Task details - Where the records hold the string "הנדל", show the whole line it sits on.

::::

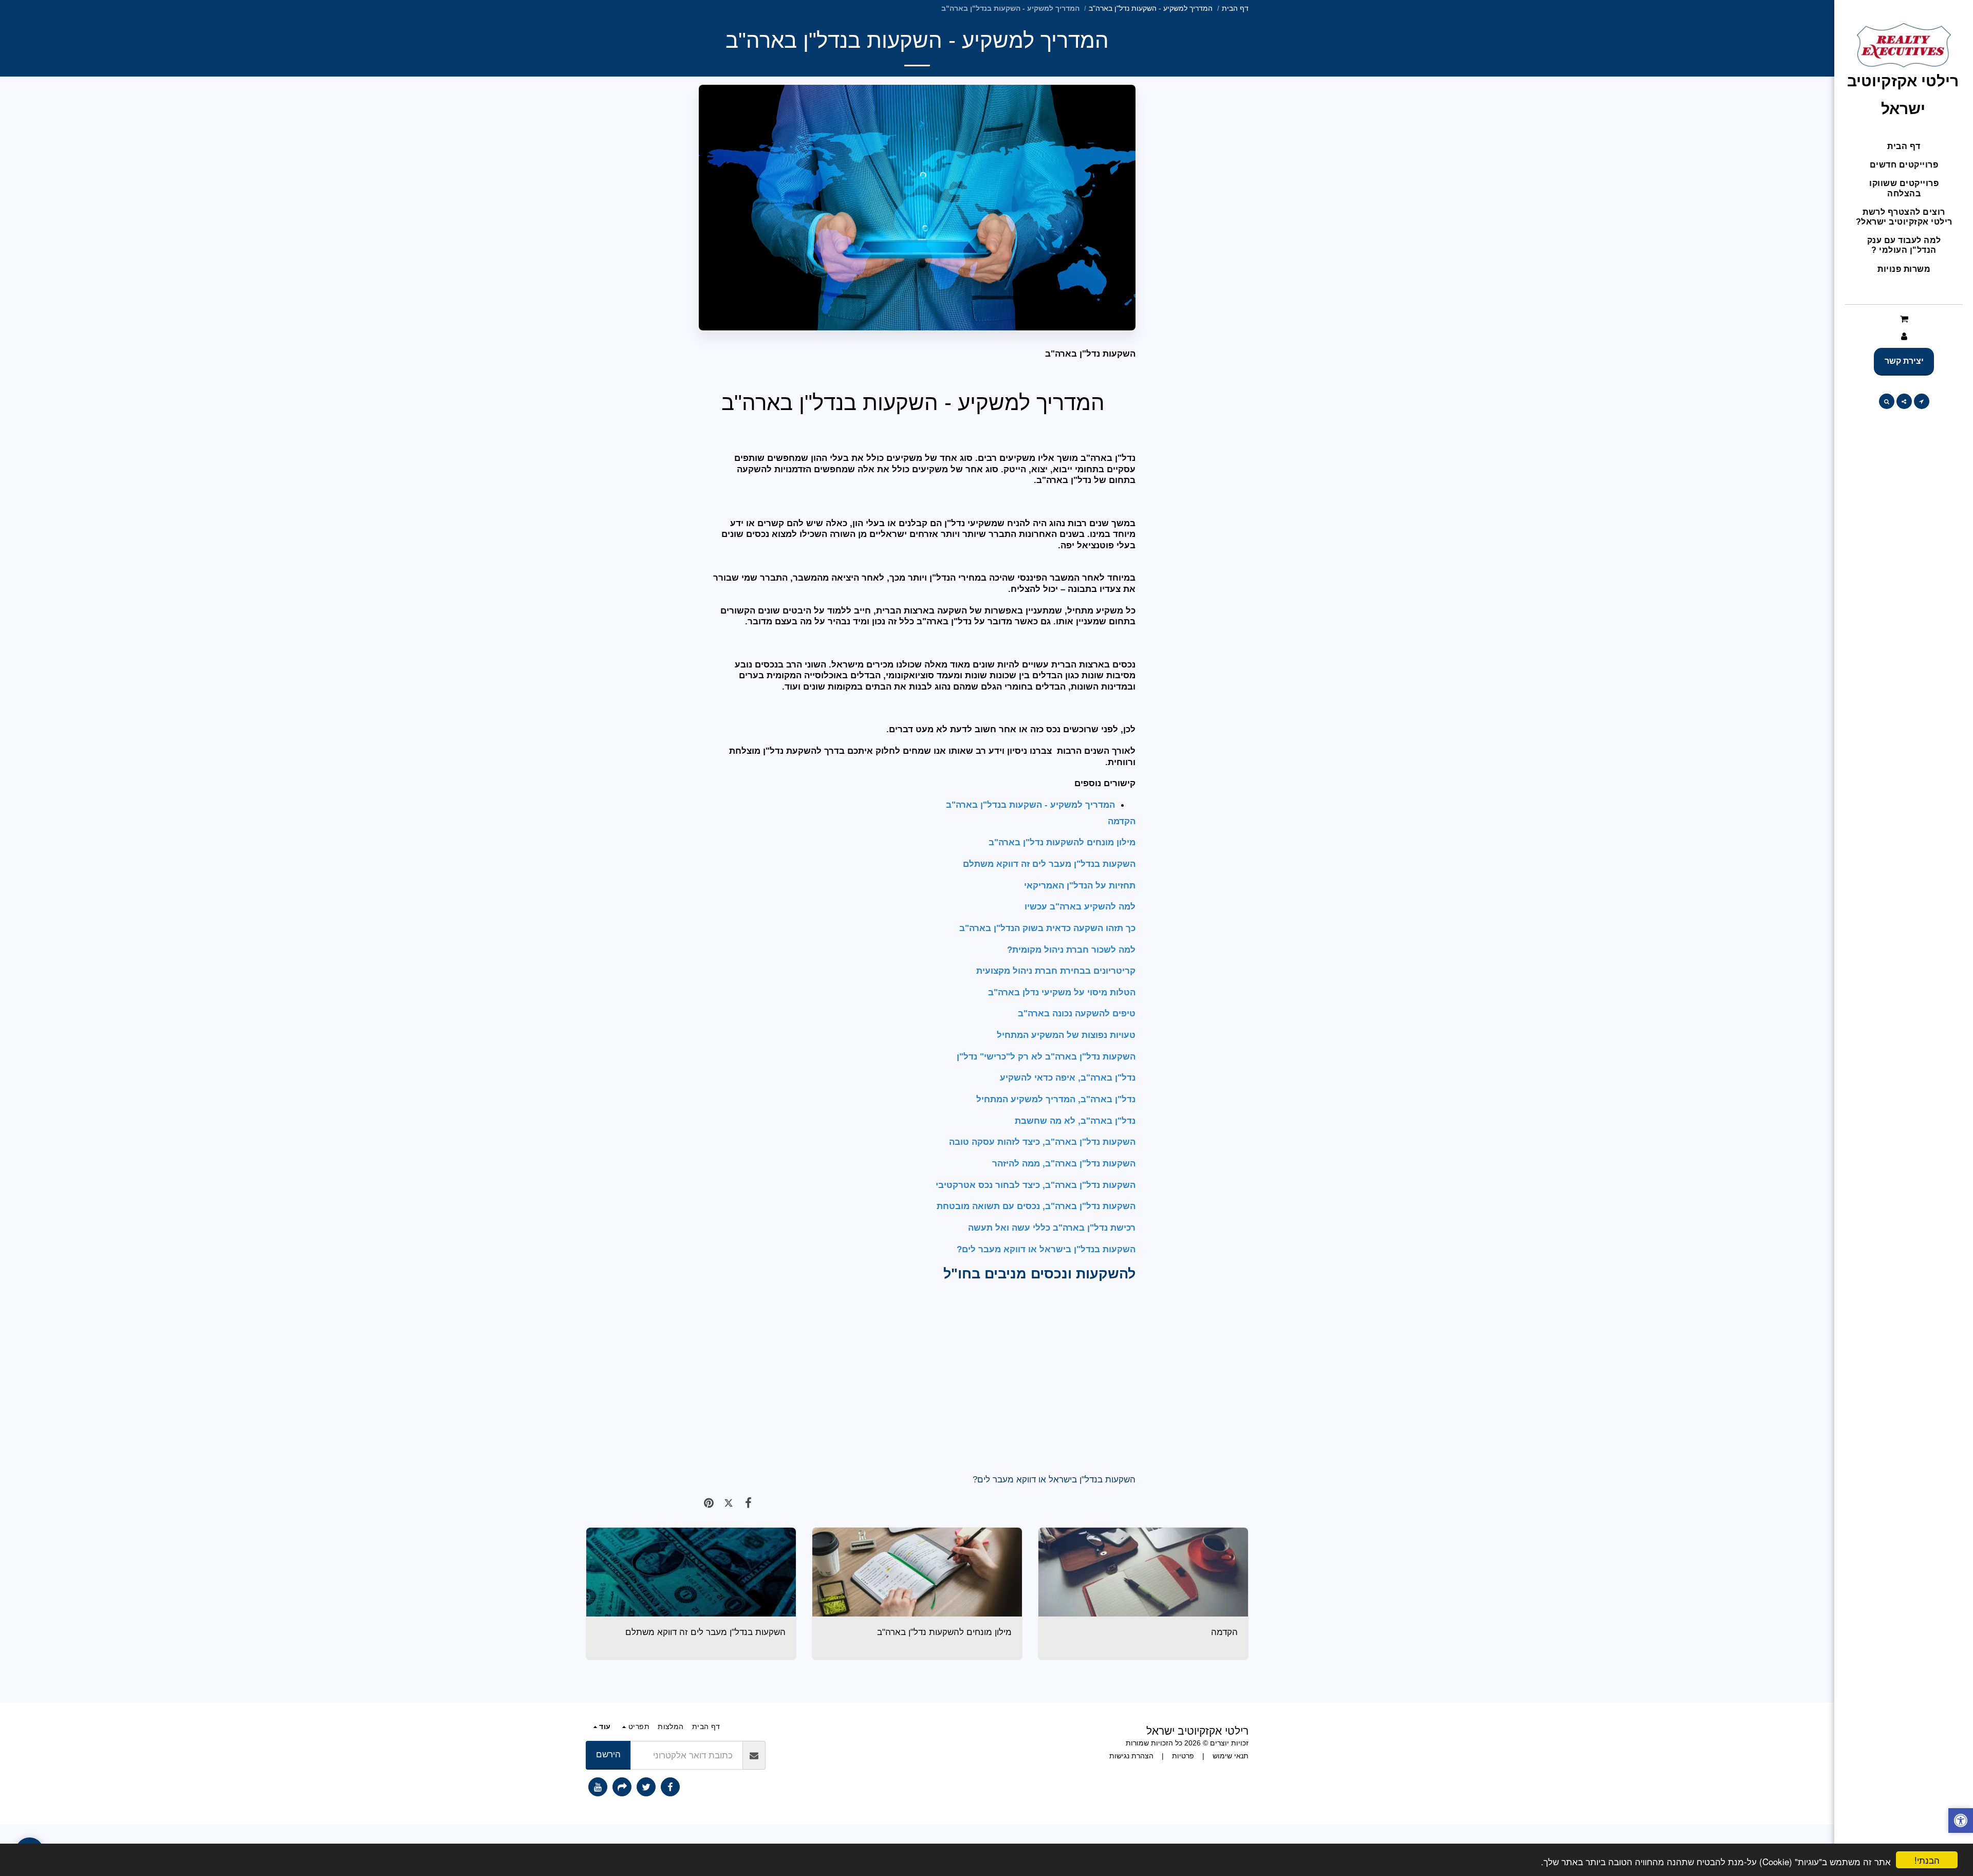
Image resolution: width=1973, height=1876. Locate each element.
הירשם (608, 1754)
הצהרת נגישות (1131, 1756)
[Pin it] (709, 1503)
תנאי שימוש (1231, 1756)
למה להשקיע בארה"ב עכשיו (1079, 906)
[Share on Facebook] (748, 1503)
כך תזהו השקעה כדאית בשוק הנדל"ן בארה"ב (1046, 928)
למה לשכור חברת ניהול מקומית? (1070, 949)
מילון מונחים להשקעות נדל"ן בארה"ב (1062, 842)
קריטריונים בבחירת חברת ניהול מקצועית (1055, 970)
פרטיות (1183, 1756)
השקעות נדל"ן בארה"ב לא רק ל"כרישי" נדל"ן (1046, 1056)
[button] (1904, 319)
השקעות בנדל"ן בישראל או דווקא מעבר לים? (1054, 1479)
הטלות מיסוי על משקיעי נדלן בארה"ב (1062, 992)
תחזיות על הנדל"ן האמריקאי (1080, 885)
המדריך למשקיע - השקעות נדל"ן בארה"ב (1151, 8)
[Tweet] (729, 1503)
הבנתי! (1927, 1859)
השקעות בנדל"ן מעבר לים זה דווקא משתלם (1049, 864)
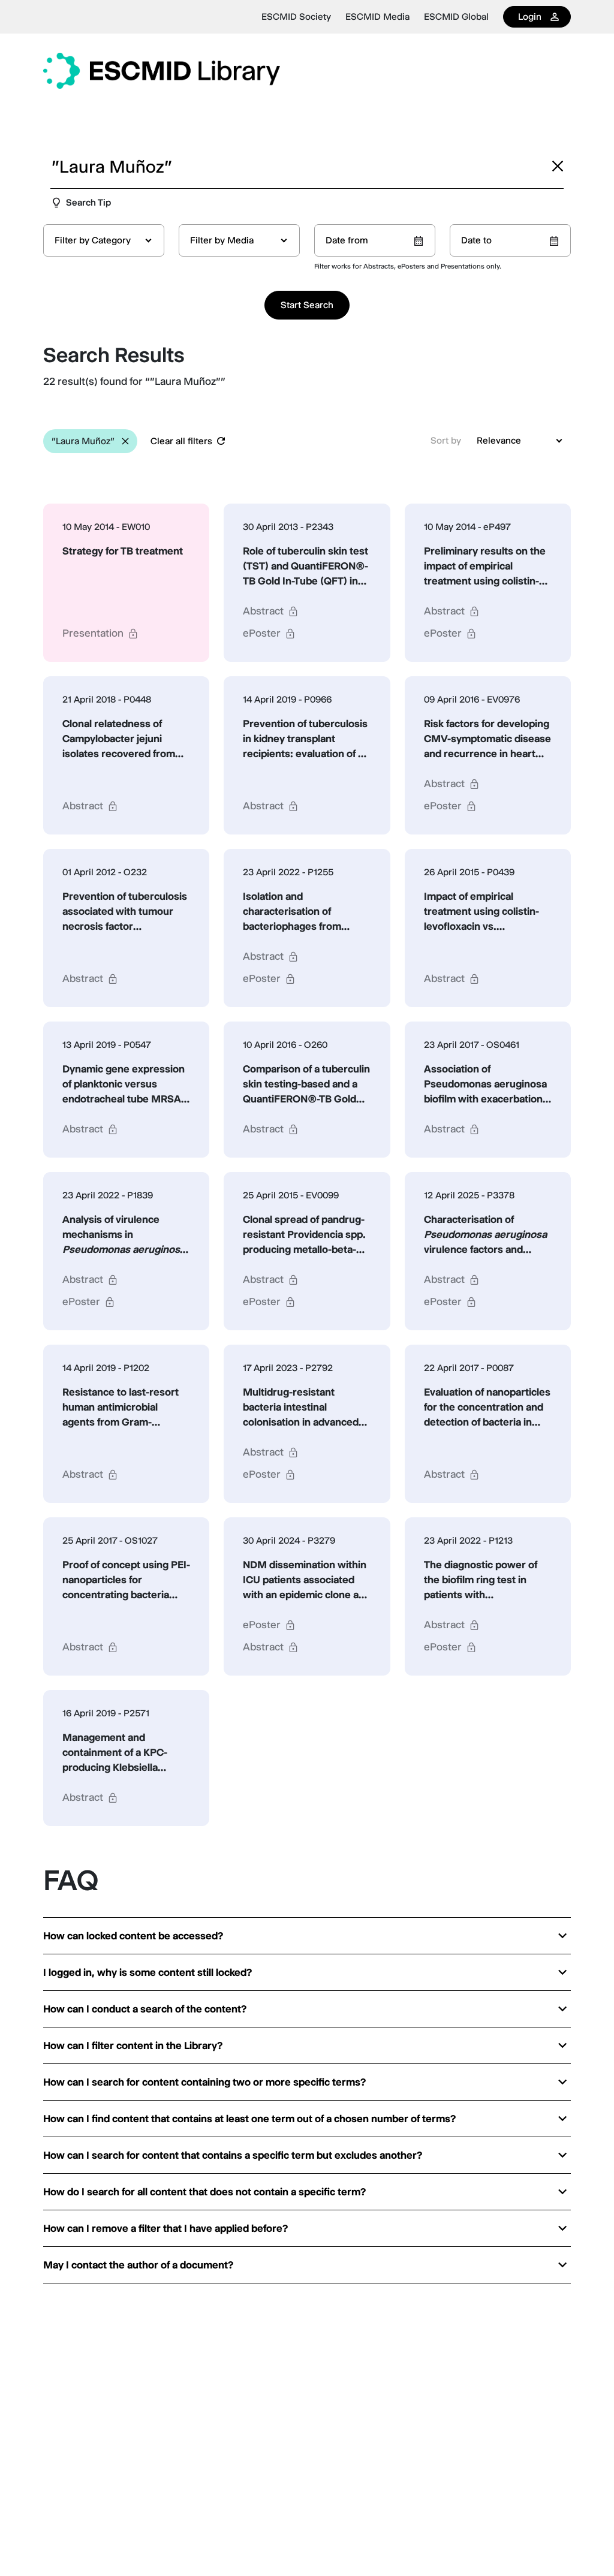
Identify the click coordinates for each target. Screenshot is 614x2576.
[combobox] (103, 240)
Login (529, 16)
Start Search (307, 305)
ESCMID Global (456, 16)
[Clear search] (558, 166)
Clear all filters (181, 441)
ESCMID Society (296, 16)
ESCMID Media (377, 16)
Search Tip (88, 202)
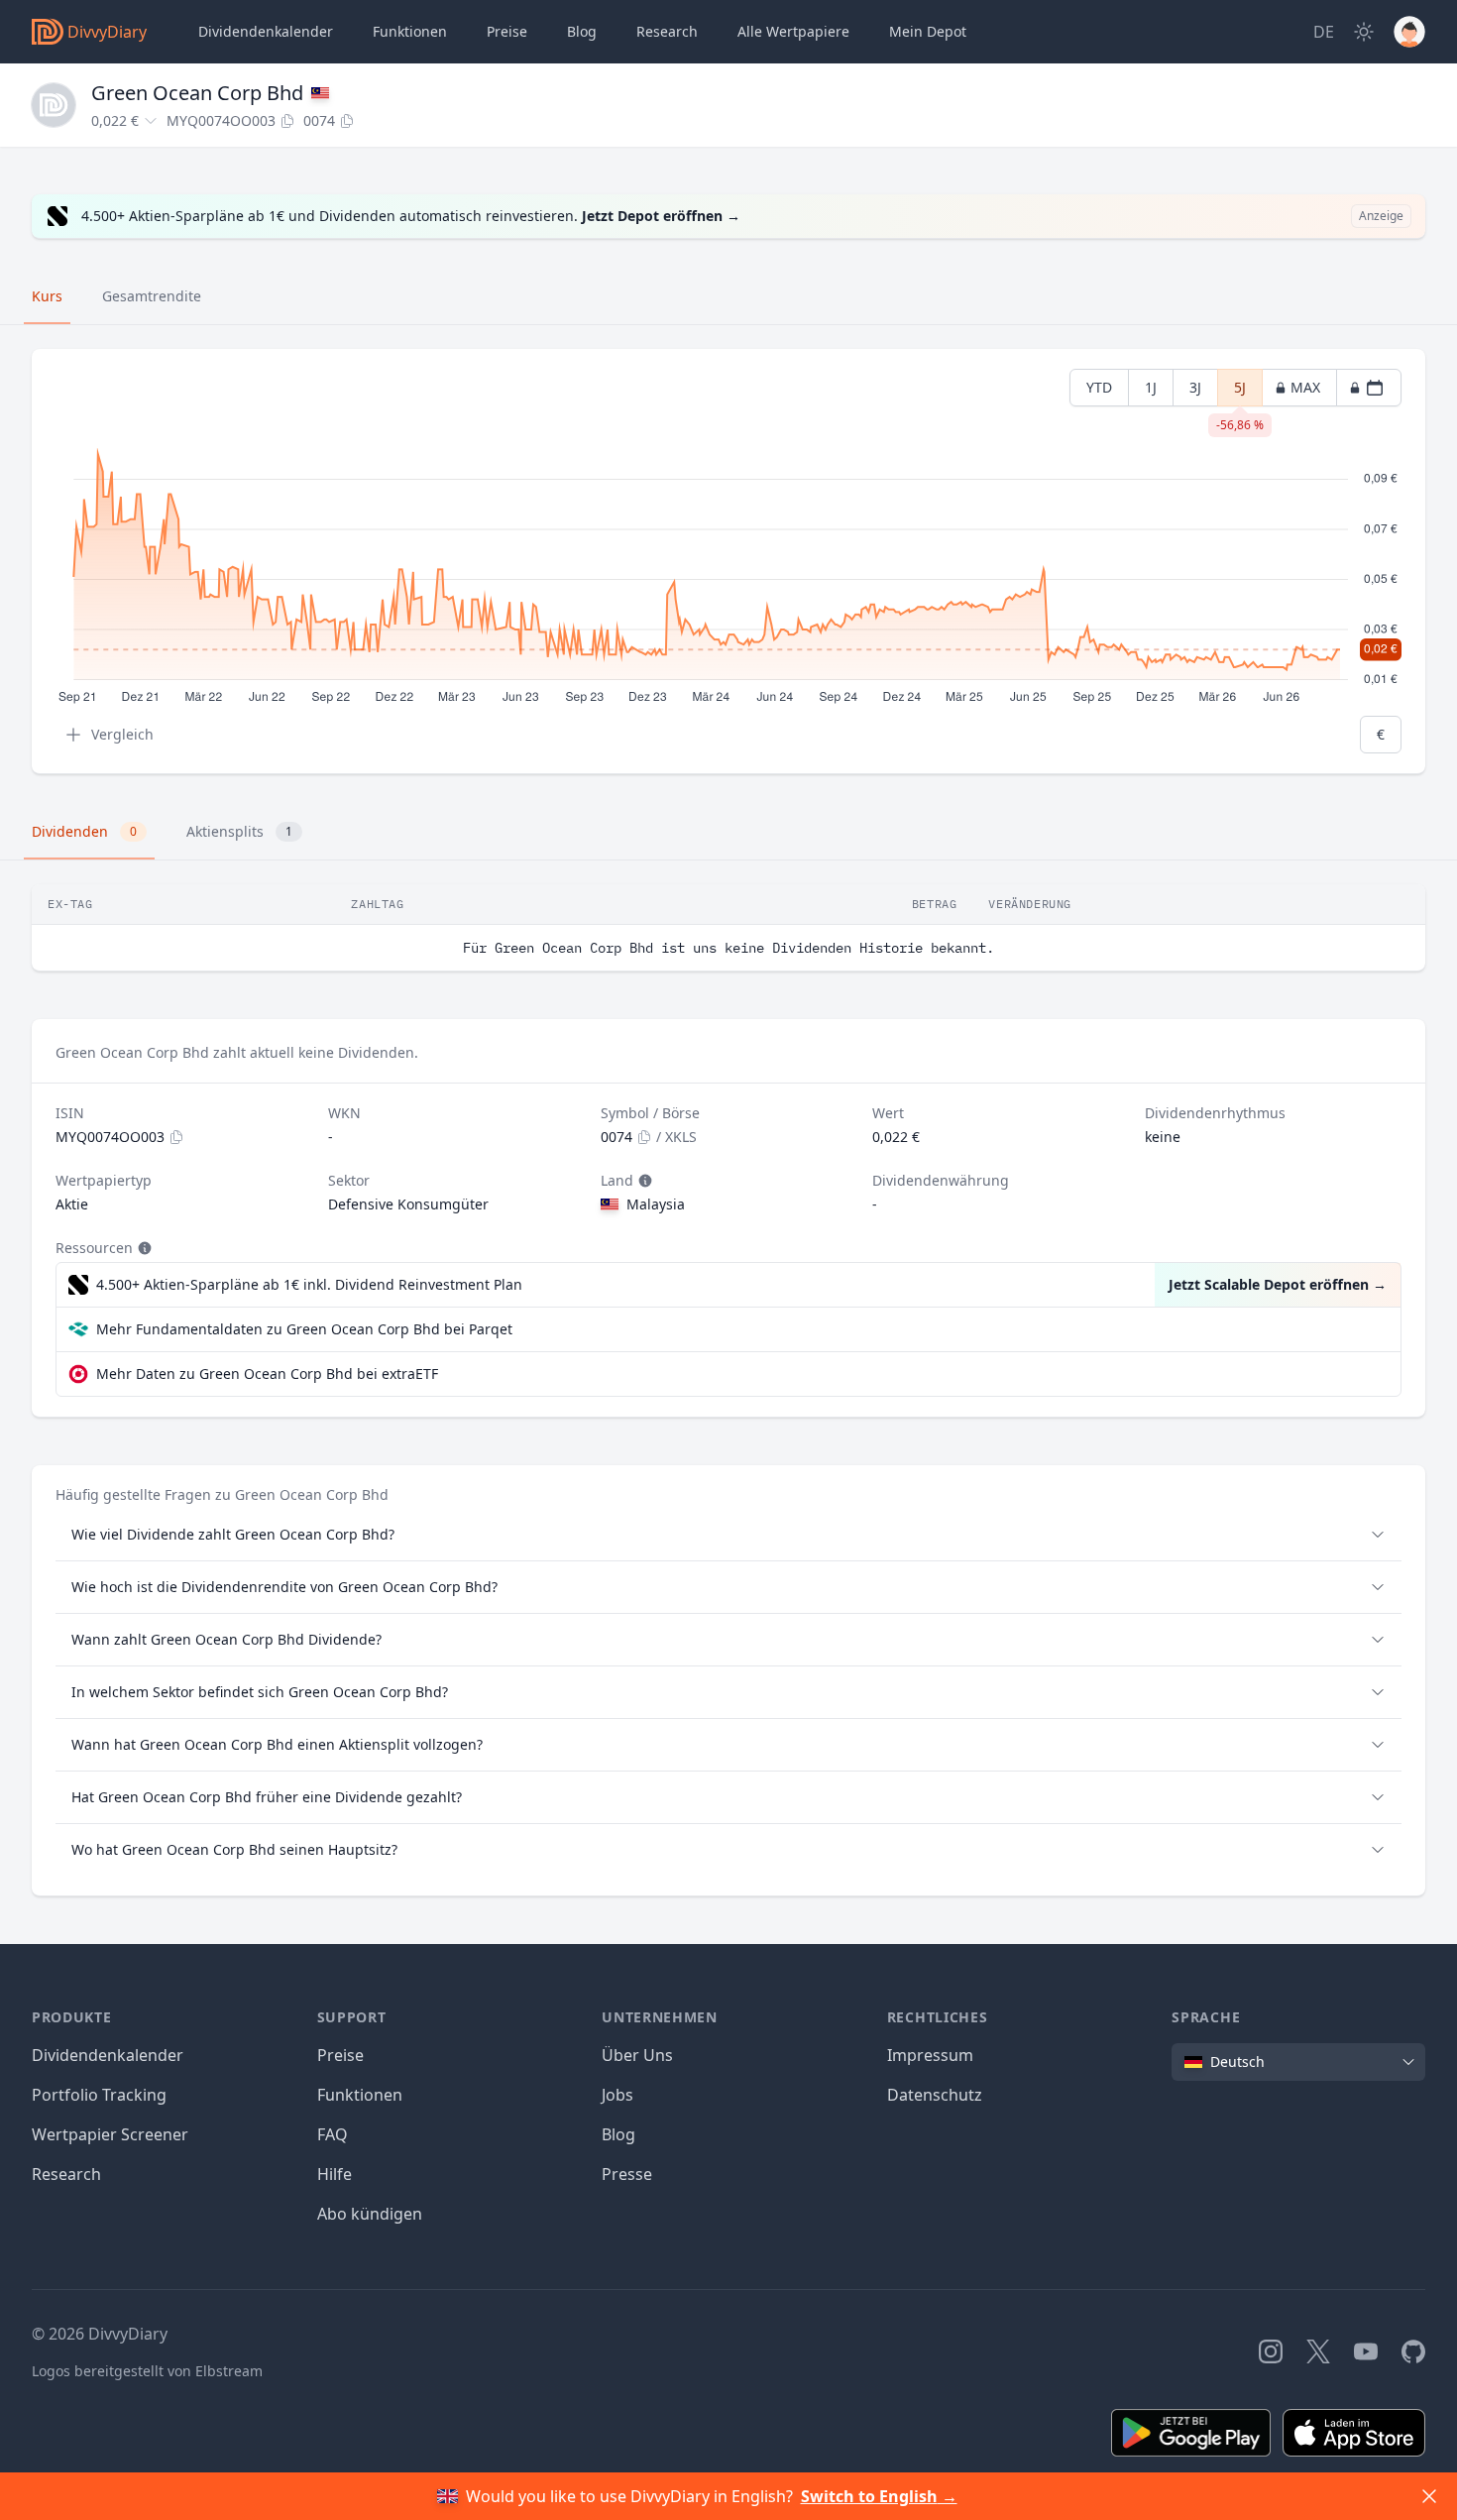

::::

Task answer -
כך תזהו השקעה כדאית בשוק הנדל"ן בארה"ב (1046, 928)
תחזיות על הנדל"ן האמריקאי (1080, 885)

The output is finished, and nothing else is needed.